---------- Data
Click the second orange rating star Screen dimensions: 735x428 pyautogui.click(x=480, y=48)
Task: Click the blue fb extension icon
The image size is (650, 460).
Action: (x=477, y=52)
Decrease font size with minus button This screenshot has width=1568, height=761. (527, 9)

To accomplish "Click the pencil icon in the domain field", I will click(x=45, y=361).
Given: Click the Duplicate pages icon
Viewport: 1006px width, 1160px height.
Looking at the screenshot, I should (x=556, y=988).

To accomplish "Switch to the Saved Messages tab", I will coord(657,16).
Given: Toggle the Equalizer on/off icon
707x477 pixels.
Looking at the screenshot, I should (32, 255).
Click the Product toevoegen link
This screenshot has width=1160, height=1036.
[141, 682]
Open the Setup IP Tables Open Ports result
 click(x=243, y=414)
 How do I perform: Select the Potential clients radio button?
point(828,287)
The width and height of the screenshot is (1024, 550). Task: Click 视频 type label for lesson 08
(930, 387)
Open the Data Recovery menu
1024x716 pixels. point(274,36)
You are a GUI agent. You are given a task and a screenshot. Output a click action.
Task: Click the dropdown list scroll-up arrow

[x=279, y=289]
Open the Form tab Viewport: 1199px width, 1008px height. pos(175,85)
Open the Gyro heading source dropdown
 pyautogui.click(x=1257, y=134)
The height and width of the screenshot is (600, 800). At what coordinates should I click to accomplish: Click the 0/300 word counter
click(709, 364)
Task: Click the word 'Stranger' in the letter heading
--------------------
* _What you have to do_
Among the entries above, how many lines hold the string "will"? Give the number by itself.

* _Final answer_
2